A conjunction happens when celestial bodies orbit around the sun in a similar plane as one another and trace similar paths across our sky. Jupiter appeared to shift westward, while Venus seemed to move slowly in the opposite direction. The two planets were just half a degree apart, about the diameter of a full moon, at their closest point.
The event occurred in the western sky just above the horizon around 6:58 pm ET, as evening twilight ended on the East Coast of the United States. While conjunctions have no particular astronomical significance, they are still a striking spectacle to view.
However, this event also caused a flurry of UFO sighting reports, with many people reporting unidentified flying objects in the sky – the Jupiter-Venus conjunction was to blame for a lot of confusion and excitement.
Despite the confusion and excitement generated by the event, there is much to enjoy in the night sky. Other exciting celestial events will also be on the horizon this year, including two solar eclipses and two lunar eclipses, as well as a series of meteor showers.
The first of these solar eclipses is set to occur on April 20, visible to those in Australia, New Zealand, Southeast Asia, and Antarctica. This kind of event happens when the moon moves between the sun and Earth, blocking out the sun. Those in Indonesia, parts of Australia, and Papua New Guinea could expect to witness a hybrid solar eclipse, where the curvature of the earth’s surface causes the eclipse to shift between total and annular as the moon’s shadow moves across the globe.
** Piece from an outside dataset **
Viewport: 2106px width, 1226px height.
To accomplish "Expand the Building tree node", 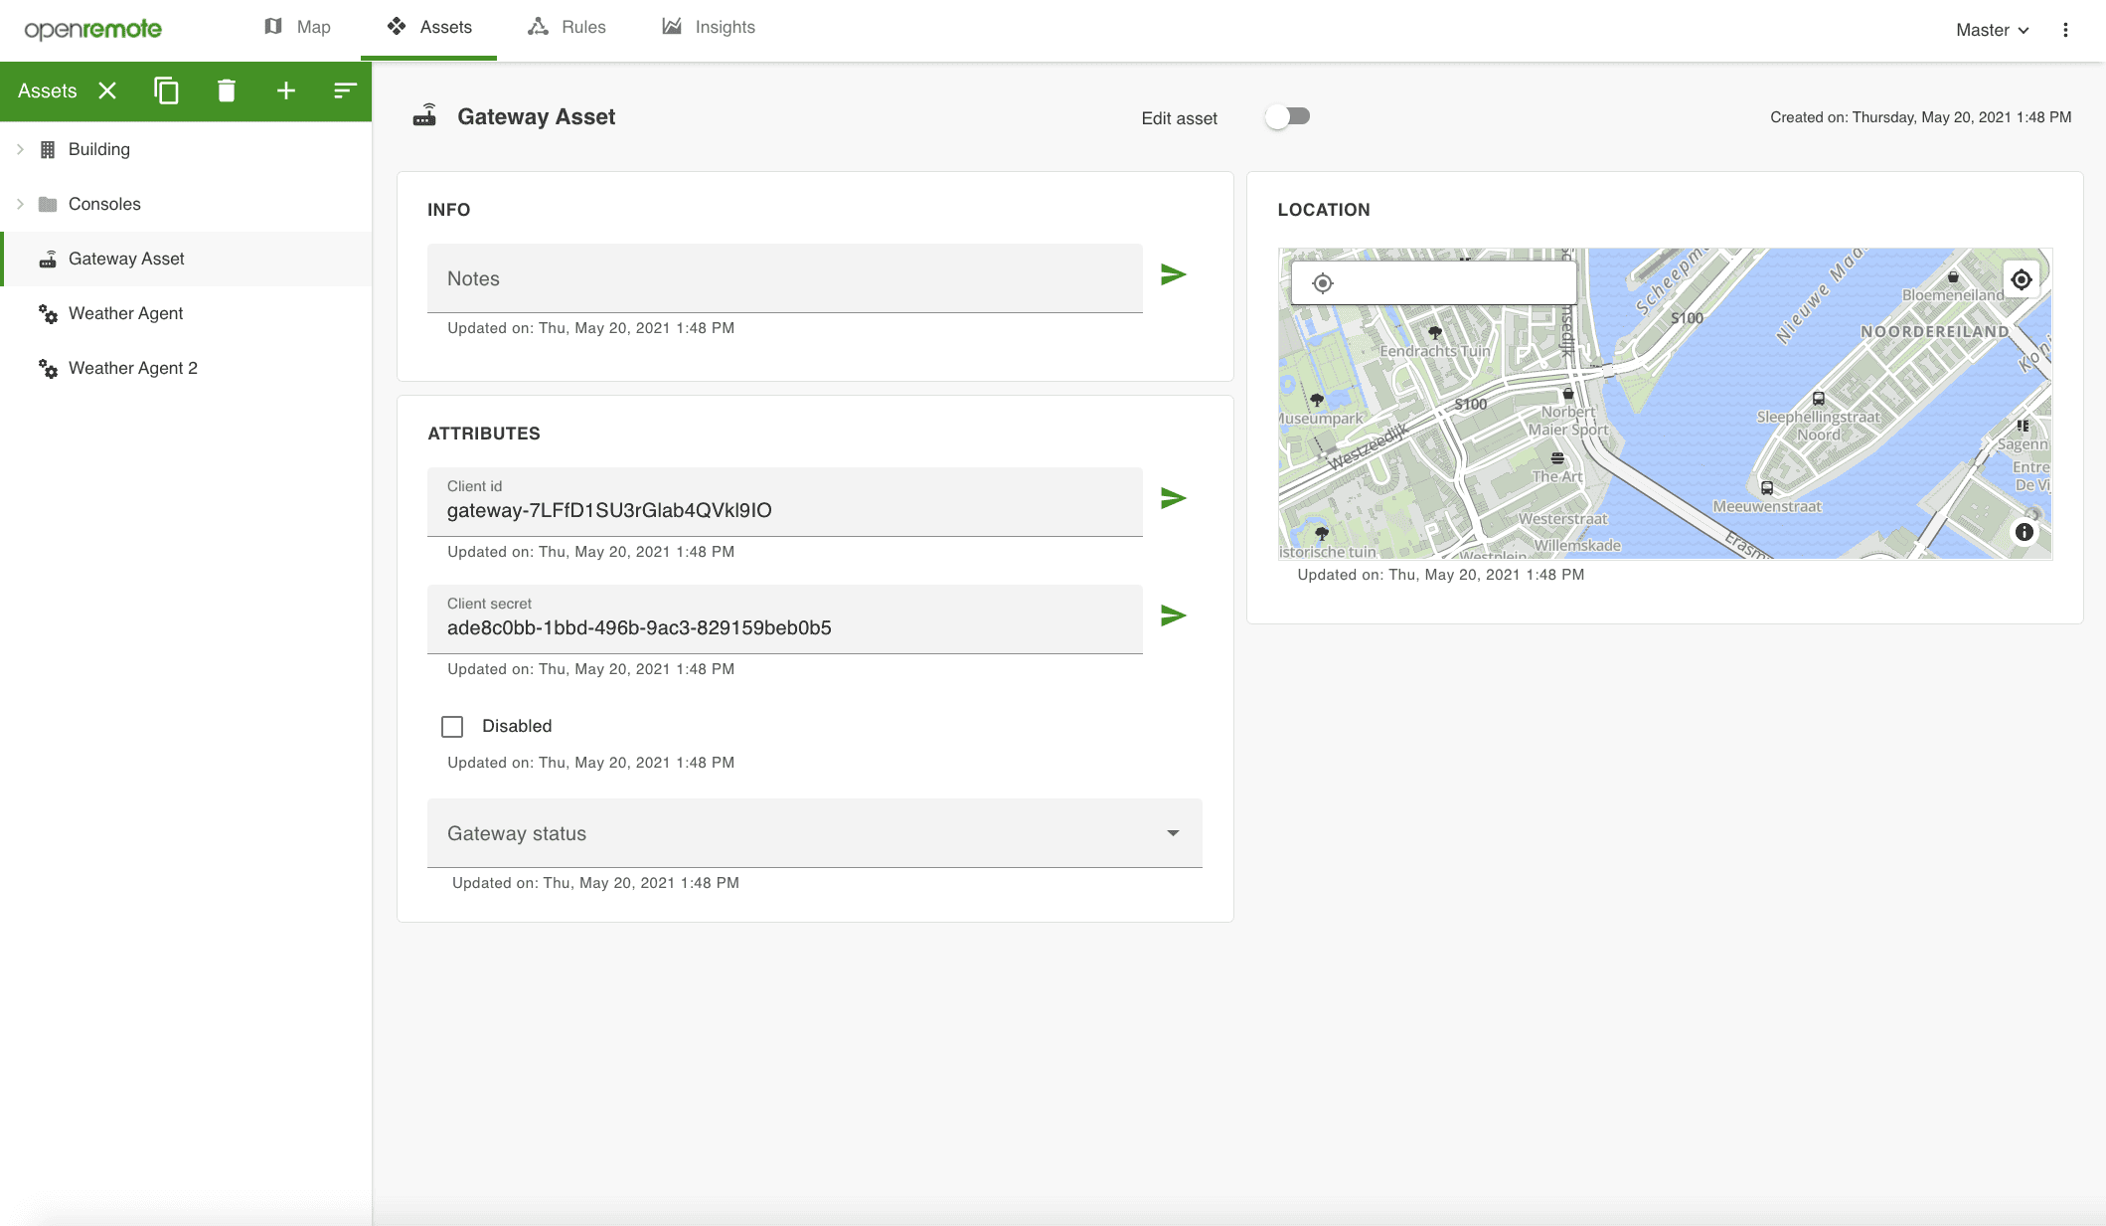I will click(x=20, y=149).
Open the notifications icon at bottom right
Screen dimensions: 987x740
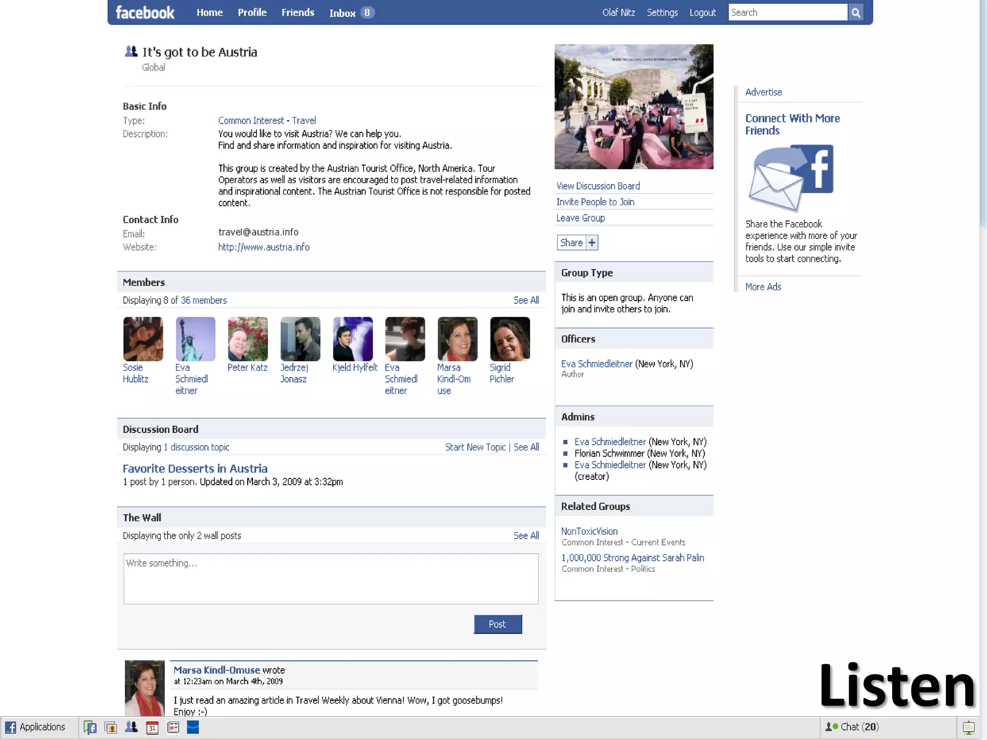click(968, 727)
A Western Hemisphere-sweeping annular solar eclipse is also set to occur on October 14 and will be visible across the Americas. As with all solar eclipses, it is essential to wear proper eclipse glasses to safely view the event, as the sun’s light can be damaging to the eye.
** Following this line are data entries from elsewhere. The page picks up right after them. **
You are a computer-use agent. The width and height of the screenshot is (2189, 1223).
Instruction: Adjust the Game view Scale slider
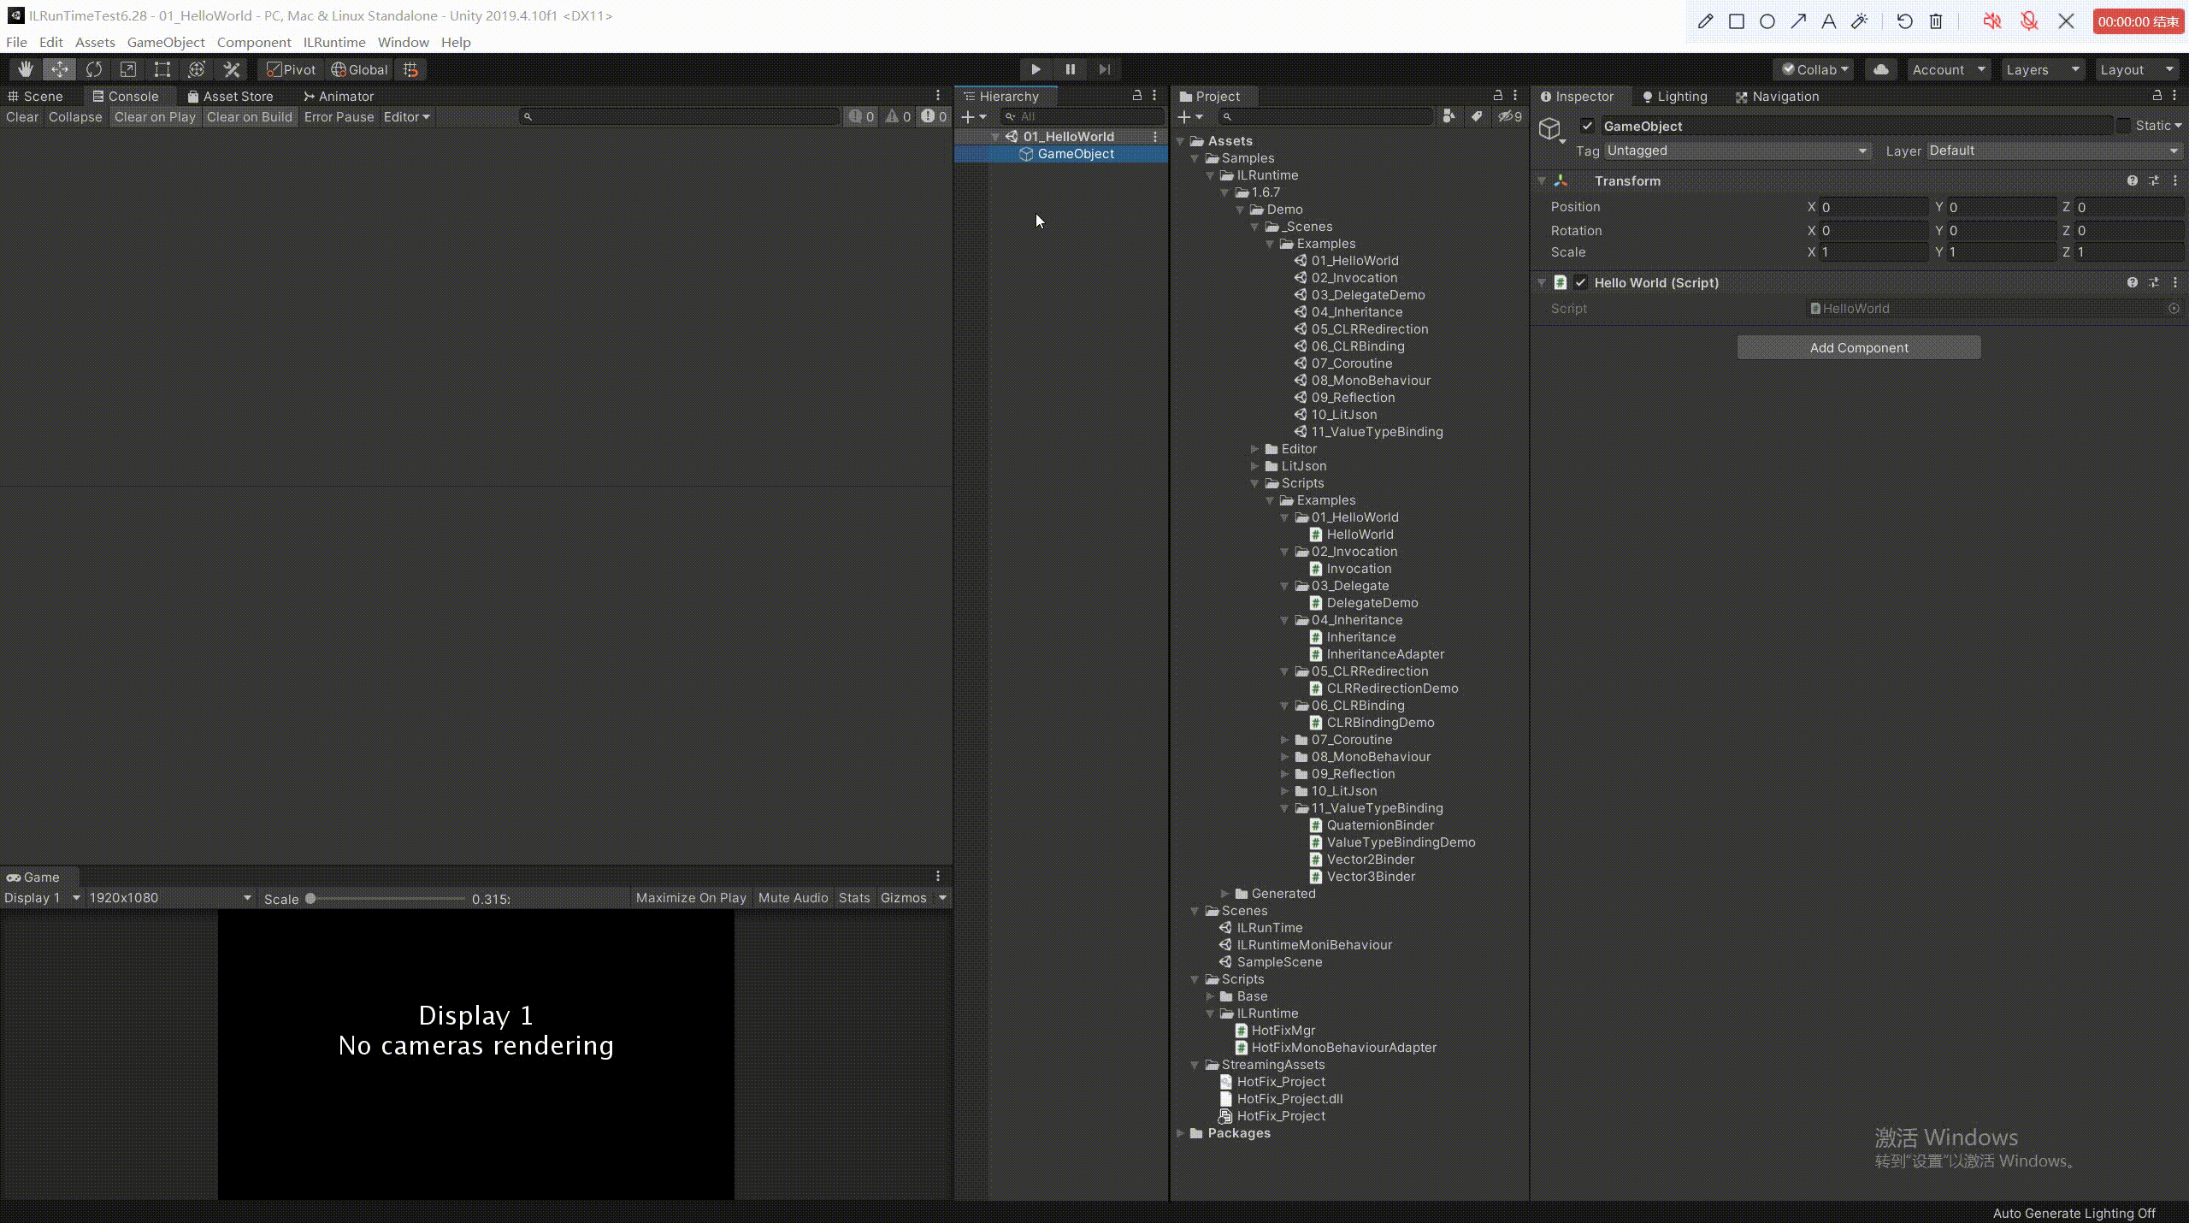coord(311,898)
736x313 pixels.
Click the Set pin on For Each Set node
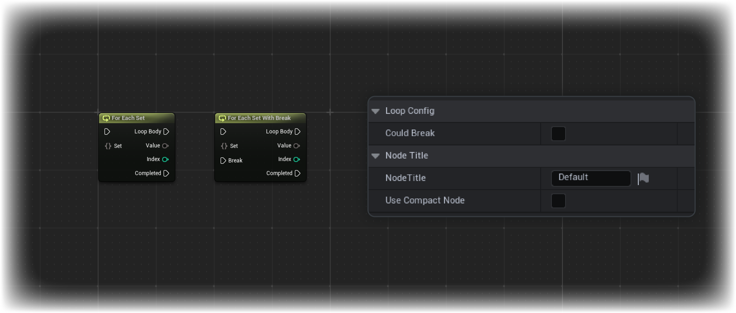point(108,146)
A penumbral lunar eclipse will occur on May 5th for those in Africa, Asia, and Australia. This less dramatic version of a lunar eclipse happens when the moon moves through the penumbra, or the faint, outer part of Earth’s shadow.
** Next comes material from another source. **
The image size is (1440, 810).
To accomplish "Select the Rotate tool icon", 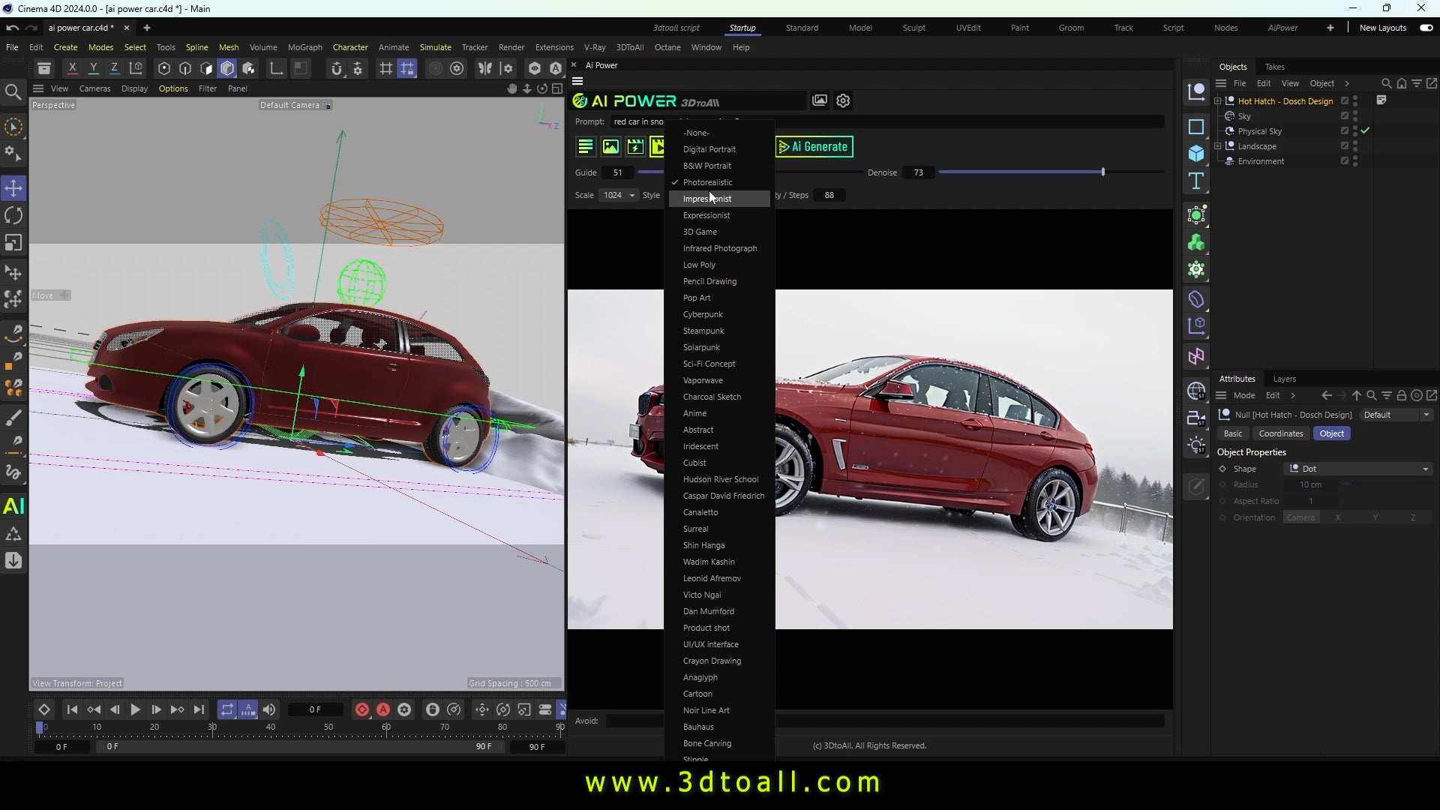I will point(14,215).
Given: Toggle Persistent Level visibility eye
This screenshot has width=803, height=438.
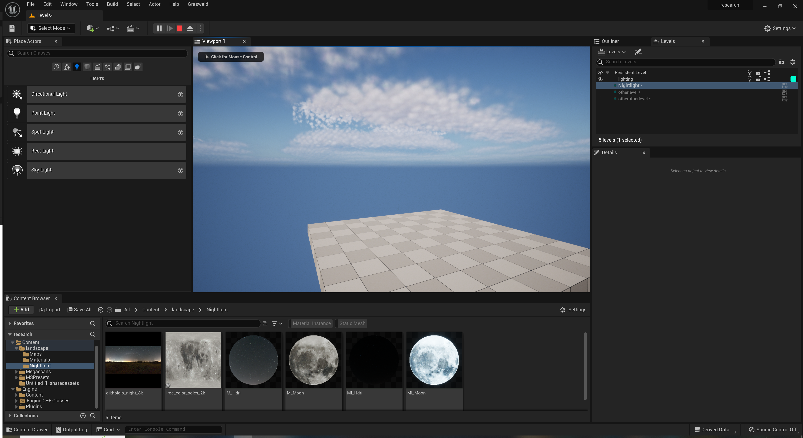Looking at the screenshot, I should click(600, 72).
A partial lunar eclipse of the hunter’s moon on October 28th was set to be visible to those in Europe, Asia, Australia, Africa, parts of North America, and much of South America. Partial eclipses occur when the sun, Earth, and moon don’t completely align, so only part of the moon passes into shadow.
Additionally, there were several meteor showers to look forward to, including the Lyrids, Eta Aquariids, Southern delta Aquariids, Alpha Capricornids, Perseids, Orionids, Southern Taurids, Northern Taurids, Leonids, Geminids, and Ursids. Skywatchers were encouraged to mark their calendars with the peak dates of these meteor showers to ensure they didn’t miss out on the stunning displays.
Despite the frenzy of UFO sightings generated by the Jupiter-Venus conjunction, it remains essential to approach all sightings with a critical eye. However, there is no denying that there is always something to marvel at in the vast expanse above us, whether it be a rare conjunction between planets or a meteor shower lighting up the night sky.